The stepwise conversion of 15N-cyclohexanone oxime into ε-caprolactam via the vapor-phase Beckmann rearrangement on silicalite-1 ( n Si / n Al = 1700 ), siliceous SBA-15 ( n Si / n Al = 1800 ), H-ZSM-5 ( n Si / n Al = 14 ), and [Al]SBA-15 ( n Si / n Al = 8.7 ) in the absence and presence of 13C-methanol was investigated by solid-state 15N and 13C CP/MAS NMR spectroscopy. The MFI-type zeolites and SBA-15 materials are characterized by different acid strengths and pore diameters. The surface OH concentrations in silicalite-1, SBA-15, H-ZSM-5, and [Al]SBA-15 materials were determined to 0.31, 2.81, 1.12, and 1.29 mmol g −1, respectively. 1H, 29Si, and 15N MAS NMR measurements revealed that the Brønsted acidic OH groups of H-ZSM-5 and [Al]SBA-15 and the large concentration of Q 3 silanol groups (Si(OSi) 3OH) in siliceous SBA-15 led to the formation of O-protonated ε-caprolactam.

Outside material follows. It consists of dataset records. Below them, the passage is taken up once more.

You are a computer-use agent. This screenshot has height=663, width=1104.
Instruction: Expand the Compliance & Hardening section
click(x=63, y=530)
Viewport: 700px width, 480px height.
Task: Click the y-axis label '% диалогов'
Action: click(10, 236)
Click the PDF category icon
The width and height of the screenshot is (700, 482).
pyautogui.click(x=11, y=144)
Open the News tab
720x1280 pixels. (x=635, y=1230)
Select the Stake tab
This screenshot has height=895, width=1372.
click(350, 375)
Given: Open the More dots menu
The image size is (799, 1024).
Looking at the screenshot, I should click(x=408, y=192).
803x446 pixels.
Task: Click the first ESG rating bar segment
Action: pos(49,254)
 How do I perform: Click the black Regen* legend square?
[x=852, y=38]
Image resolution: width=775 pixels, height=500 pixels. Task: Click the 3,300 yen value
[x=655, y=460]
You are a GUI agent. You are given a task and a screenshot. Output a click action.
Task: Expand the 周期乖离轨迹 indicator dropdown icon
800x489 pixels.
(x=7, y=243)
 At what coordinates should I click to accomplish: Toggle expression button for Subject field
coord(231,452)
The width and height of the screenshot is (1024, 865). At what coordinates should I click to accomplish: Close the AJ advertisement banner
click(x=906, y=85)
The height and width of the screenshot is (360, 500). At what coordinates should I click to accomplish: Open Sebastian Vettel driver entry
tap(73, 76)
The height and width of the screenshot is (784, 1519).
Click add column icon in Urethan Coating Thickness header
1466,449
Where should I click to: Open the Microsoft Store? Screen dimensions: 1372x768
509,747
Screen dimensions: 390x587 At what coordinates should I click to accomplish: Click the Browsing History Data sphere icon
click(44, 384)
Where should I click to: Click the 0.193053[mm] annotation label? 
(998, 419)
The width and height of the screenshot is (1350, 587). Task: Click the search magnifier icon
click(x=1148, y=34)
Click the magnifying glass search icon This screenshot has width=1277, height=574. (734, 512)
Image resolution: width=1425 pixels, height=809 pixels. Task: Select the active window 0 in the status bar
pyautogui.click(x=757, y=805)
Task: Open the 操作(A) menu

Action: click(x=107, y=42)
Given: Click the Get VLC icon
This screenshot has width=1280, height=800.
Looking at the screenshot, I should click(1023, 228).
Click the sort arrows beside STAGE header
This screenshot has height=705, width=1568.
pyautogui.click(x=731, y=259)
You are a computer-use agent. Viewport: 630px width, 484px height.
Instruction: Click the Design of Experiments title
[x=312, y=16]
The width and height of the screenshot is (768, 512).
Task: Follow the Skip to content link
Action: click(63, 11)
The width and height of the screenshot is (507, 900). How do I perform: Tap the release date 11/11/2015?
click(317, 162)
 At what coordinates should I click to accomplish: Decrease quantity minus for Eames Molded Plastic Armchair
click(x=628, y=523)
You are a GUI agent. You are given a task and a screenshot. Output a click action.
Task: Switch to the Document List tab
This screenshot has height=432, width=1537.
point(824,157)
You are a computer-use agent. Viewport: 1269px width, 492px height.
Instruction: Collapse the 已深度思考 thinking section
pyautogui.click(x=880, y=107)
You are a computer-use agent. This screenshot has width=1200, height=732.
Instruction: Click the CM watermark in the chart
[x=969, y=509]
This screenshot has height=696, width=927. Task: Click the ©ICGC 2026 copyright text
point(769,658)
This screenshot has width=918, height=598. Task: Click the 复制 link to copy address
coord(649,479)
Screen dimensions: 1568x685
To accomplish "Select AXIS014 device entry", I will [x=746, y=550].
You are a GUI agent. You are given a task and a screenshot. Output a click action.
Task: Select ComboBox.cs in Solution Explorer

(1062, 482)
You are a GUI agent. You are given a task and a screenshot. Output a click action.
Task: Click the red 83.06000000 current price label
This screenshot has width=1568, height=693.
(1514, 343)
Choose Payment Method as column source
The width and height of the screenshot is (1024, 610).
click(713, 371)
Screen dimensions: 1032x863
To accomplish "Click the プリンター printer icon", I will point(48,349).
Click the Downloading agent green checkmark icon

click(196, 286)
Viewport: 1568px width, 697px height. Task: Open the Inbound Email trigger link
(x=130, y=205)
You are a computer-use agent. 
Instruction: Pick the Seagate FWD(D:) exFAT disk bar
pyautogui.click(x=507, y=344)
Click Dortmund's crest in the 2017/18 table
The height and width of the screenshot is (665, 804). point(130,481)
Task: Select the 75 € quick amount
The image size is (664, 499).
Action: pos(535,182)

On loading and heating of 15N-cyclohexanone oxime on H-ZSM-5 in the presence of methanol, water was formed via dehydration of methanol into dimethyl ether. These water molecules promoted the conversion of O-protonated ε-caprolactam species into ε-aminocapric acid. In addition, on both silicalite-1 and H-ZSM-5 catalysts, partial conversion of methanol into hydrocarbons, such as isobutane, was observed. Furthermore, isopropylamine was formed on silicalite-1 by the reaction of isobutane and byproducts of the Beckmann rearrangement, such as hydroxylamine. In contrast, no influence and conversion of methanol were found during the Beckmann rearrangement of 15N-cyclohexanone oxime on the mesoporous SBA-15 and [Al]SBA-15 materials.